Es hat mit Demokratisierung von Kunst zu tun. Mit der Veränderung in der Galerienlandschaft, angetrieben durch die Digitalisierung. Mit Reaktionen auf einen aufgeblasenen Kunstmarkt, den die beiden Künstler beobachten. Mit kindlicher Freude am Spiel. Schon der Titel der Arbeit weist in letztgenannte Richtung: «This is not a commercial». Das ist keine Werbung. Ein Bild mit einer Leuchtschrift mit diesem Satz haben die Künstler auf Instagram als Werbung geschaltet. Alles doppelbödig, ja. Auch alles klar?
Erst mal zur Faktenlage: Einige der Gemälde haben Veli & Amos bereits vorgemalt, andere fertigen sie auf Bestellung an. Zum Gesamtkunstwerk gehört, dass sie die Post nicht frankieren, weshalb der Pöstler einen Kleber für nicht frankierte Post aufkleben muss. Ab dem 7. Juni gibt es die Bilder für 250 Euro Anfangspreis zu kaufen. Von einem erstandenen Bild zum nächsten steigt der Preis um 1 Prozent. Somit soll belohnt werden, wer sich früh eines «dieser Originale» kauft. Somit ist diesem Kunstprojekt eine zeitliche Grenze gesetzt, da niemand dafür vierstellige Beträge bezahlt.
Fakt ist auch, dass Veli & Amos das Kunstprojekt in der prestigeträchtigen Zürcher Galerie Barbara Seiler an einer Vernissage vorstellen.

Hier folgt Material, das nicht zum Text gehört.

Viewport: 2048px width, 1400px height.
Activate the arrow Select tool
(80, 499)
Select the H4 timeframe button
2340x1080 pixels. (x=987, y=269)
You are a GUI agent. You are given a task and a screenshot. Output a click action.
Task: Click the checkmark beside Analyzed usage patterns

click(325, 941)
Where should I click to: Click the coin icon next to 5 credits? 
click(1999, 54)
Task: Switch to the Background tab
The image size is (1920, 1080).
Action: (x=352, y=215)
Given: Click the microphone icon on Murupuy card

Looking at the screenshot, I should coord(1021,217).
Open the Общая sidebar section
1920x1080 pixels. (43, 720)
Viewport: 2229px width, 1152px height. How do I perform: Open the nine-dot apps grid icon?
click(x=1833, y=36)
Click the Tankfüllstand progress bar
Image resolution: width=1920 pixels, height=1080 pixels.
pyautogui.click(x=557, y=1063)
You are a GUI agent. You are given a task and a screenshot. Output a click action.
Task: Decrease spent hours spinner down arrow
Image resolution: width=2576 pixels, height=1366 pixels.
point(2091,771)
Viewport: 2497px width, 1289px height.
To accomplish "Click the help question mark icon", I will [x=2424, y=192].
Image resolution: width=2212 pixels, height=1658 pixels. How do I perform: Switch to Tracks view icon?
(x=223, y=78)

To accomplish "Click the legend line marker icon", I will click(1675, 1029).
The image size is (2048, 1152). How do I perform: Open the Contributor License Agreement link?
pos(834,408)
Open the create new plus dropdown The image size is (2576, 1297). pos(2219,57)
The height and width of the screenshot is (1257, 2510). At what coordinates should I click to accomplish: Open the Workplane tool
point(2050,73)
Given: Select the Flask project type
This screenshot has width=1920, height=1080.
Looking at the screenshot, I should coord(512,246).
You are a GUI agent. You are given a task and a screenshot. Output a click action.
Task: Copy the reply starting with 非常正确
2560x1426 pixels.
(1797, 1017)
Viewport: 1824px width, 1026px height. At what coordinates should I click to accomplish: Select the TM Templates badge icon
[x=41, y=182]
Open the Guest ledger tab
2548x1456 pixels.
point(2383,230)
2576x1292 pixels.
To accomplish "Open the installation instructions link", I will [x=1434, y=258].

Ein wichtiger Schritt für das Künstlerduo, das schon seit einiger Zeit auf sich aufmerksam zu machen versteht.
Pakete mit unbekanntem Inhalt
Die Galeristin Barbara Seiler, die ihren Kunstraum seit einiger Zeit auf dem Löwenbräu-Areal betreibt, verfolgt das Schaffen von Veli & Amos schon lange. Auch sie hat neulich vom Duo Post erhalten. Ein Gemälde mit der Aufschrift: «Dear Barbara, we would like to apologize for absolutely nothing. Thank you.» Liebe Barbara, wir möchten uns für rein gar nichts entschuldigen. Zuletzt haben Veli und Amos von Jamaika aus Seiler zudem mehrere Pakete geschickt. Einige sind angekommen, andere nicht. Auch das Unberechenbare gehört zu dieser Kunst. Und es ist ein amüsantes Gegenstück zu optimierten Lieferwegen von Konzernen wie Amazon. Die Pakete mit unbekanntem Inhalt werden an der Vernissage geöffnet – und danach ausgestellt.
Seiler möchte aber auch betonen, dass es Veli & Amos nicht alleine um Spass geht, wie man leicht vermuten könnte. «Die Künstler haben ein feines Gespür für drängende Themen», sagt Seiler. So würden sie etwa Rollen in der Kunstwelt hinterfragen. Für Seiler stellen die Postkarten, die ohne Zwischenhändler auskommen, auch die Frage, wozu es eigentlich Galeristinnen wie sie braucht. Eine Frage, die Seiler nun in ihrer Galerie thematisiert.
Eine andere Frage, die die Postkarten aufwerfen, betrifft den Kunstkonsumenten selber. Bei Veli und Amos wird er, wie der Pöstler auch, zum Teilnehmer. Dadurch, dass er beim Bestellprozess Messages hinterlegt. Damit würden sie auch Leute ansprechen, die sich wenig für Kunst interessieren, sagen die Künstler. «Die Leute schliessen mit dem Kauf zudem eine Lebensversicherung ab», sagt Bollag. Denn diese Bilder werden irgendwann an Wert gewinnen, sagt er. Ernst oder Spass? Wie immer von beidem ein wenig. Klar ist: Diese Kunst ist zwar schwer zu durchschauen, doch sie spricht viele an.